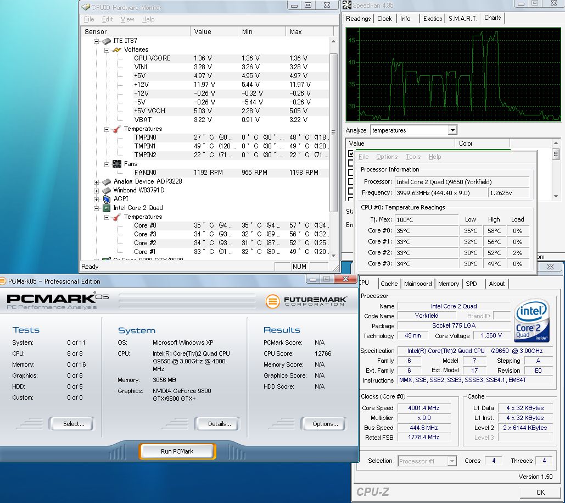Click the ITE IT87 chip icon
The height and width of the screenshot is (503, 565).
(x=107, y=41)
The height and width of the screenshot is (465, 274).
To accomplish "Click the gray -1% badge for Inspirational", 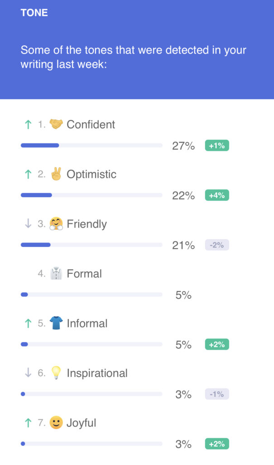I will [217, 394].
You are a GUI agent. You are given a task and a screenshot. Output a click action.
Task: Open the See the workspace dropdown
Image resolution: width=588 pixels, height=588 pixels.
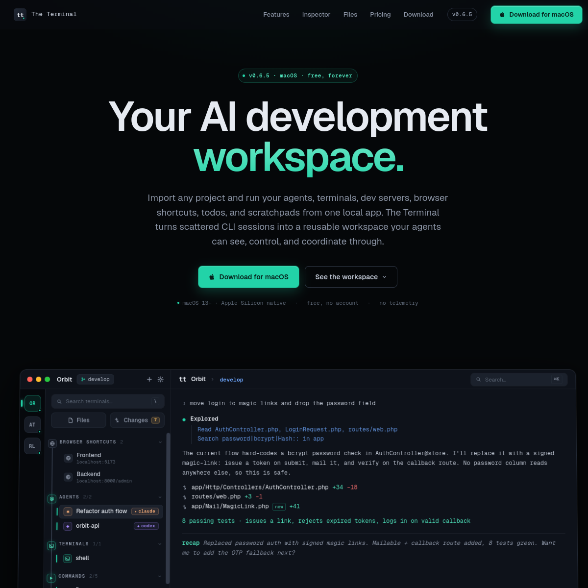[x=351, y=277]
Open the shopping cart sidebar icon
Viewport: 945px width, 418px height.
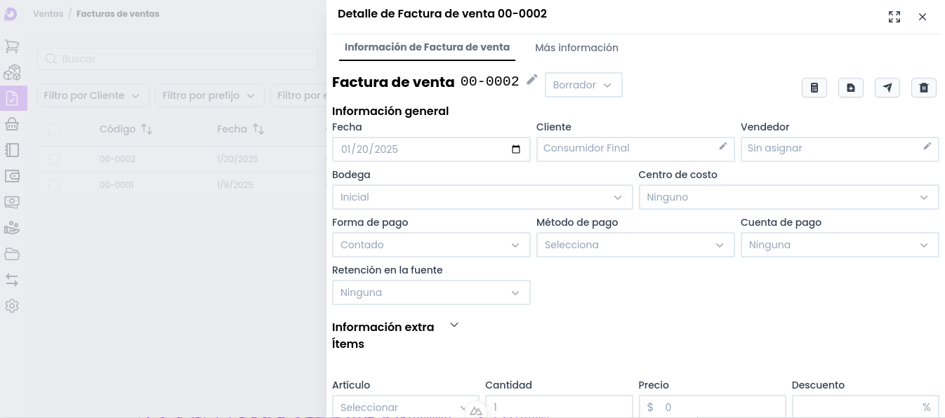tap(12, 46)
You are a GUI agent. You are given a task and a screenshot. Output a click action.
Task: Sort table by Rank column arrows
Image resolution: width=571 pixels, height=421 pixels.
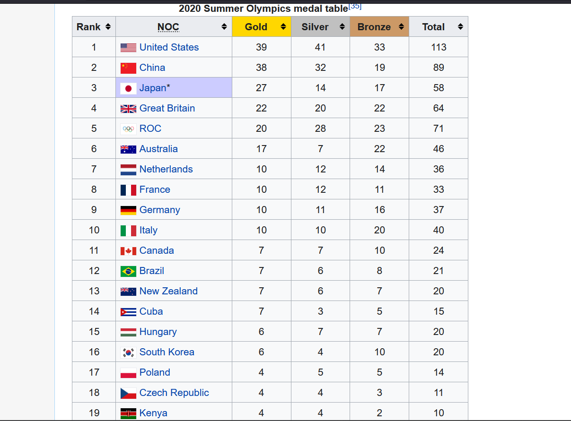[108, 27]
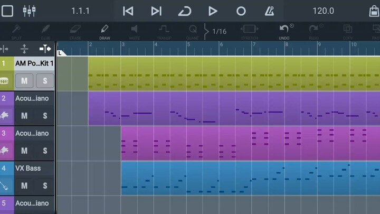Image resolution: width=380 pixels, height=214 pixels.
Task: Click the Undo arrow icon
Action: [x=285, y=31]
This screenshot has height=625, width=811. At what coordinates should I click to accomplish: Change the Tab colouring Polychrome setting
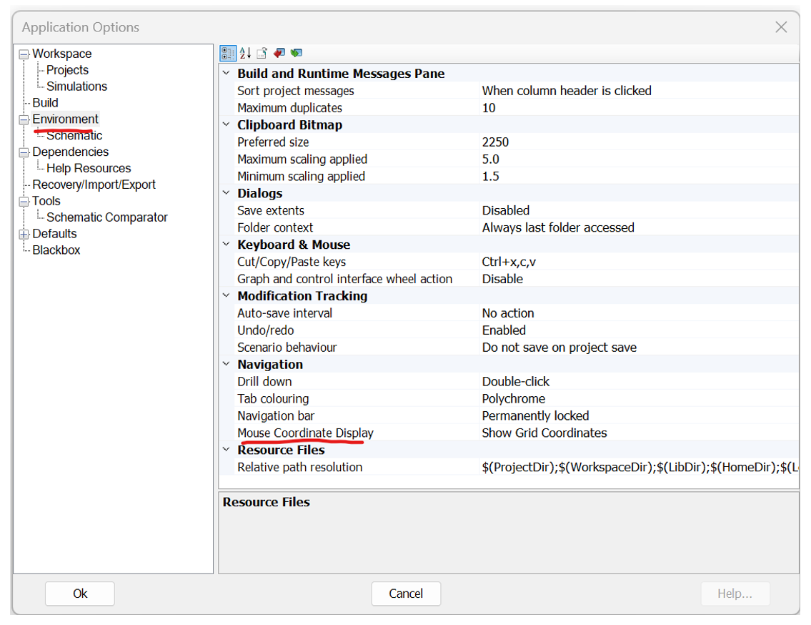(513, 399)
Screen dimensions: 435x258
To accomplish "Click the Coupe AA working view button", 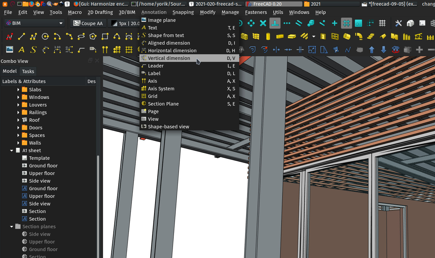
+++
→ **What is required**:
Look above for the line with "Image resolution: width=571" and the line with "Screen dimensions: 435x258", then copy exactly the lines from the first through the second, both kept, with no pictures.

→ **Task solution**:
Image resolution: width=571 pixels, height=421 pixels.
[108, 27]
Image resolution: width=380 pixels, height=214 pixels.
Task: Click the Undo arrow icon
Action: [x=285, y=31]
This screenshot has height=625, width=811. At what coordinates should I click to accomplish: Change the Tab colouring Polychrome setting
(513, 399)
Screen dimensions: 435x258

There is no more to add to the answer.